▸ Dataset extract:
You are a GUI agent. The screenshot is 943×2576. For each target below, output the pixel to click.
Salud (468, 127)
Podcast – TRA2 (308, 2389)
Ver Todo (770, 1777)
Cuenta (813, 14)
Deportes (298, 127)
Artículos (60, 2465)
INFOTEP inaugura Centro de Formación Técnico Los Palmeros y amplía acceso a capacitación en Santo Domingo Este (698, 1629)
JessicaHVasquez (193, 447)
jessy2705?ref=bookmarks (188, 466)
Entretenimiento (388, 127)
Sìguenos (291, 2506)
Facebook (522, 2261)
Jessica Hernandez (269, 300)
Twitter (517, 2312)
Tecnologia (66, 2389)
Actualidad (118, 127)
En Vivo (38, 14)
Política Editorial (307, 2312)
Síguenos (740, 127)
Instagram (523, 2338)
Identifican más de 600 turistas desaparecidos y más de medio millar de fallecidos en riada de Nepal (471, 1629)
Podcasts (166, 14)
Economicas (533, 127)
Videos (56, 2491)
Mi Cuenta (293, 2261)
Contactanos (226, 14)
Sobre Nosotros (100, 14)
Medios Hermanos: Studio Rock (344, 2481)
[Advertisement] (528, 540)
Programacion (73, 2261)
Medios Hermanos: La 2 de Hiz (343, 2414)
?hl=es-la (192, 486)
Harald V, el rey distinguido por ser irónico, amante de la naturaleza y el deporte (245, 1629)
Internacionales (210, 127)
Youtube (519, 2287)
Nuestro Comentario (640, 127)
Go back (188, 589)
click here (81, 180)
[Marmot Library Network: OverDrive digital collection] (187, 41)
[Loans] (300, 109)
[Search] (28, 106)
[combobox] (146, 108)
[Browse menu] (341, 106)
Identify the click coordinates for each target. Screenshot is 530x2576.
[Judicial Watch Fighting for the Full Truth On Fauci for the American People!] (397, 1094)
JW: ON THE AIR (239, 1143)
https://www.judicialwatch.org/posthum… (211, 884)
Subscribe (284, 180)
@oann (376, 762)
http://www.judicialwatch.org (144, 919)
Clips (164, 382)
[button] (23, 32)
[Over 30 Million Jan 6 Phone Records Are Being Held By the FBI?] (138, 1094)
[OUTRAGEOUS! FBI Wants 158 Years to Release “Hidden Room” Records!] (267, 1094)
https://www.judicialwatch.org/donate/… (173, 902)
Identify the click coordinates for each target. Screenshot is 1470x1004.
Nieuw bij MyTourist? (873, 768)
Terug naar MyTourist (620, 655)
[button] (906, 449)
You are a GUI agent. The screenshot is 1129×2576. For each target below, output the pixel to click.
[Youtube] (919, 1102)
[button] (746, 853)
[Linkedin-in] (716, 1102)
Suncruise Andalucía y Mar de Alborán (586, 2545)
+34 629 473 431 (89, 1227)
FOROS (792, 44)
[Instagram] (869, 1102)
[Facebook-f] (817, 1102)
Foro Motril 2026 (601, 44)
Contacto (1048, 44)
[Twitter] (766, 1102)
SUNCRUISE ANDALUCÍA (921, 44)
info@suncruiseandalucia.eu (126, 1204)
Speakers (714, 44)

▸ To do: Find where "[Twitter] (766, 1102)" occurs in the data, and please write out that line through the last line exactly, with nothing else.

▸ Answer section:
[Twitter] (766, 1102)
SUNCRUISE ANDALUCÍA (921, 44)
info@suncruiseandalucia.eu (126, 1204)
Speakers (714, 44)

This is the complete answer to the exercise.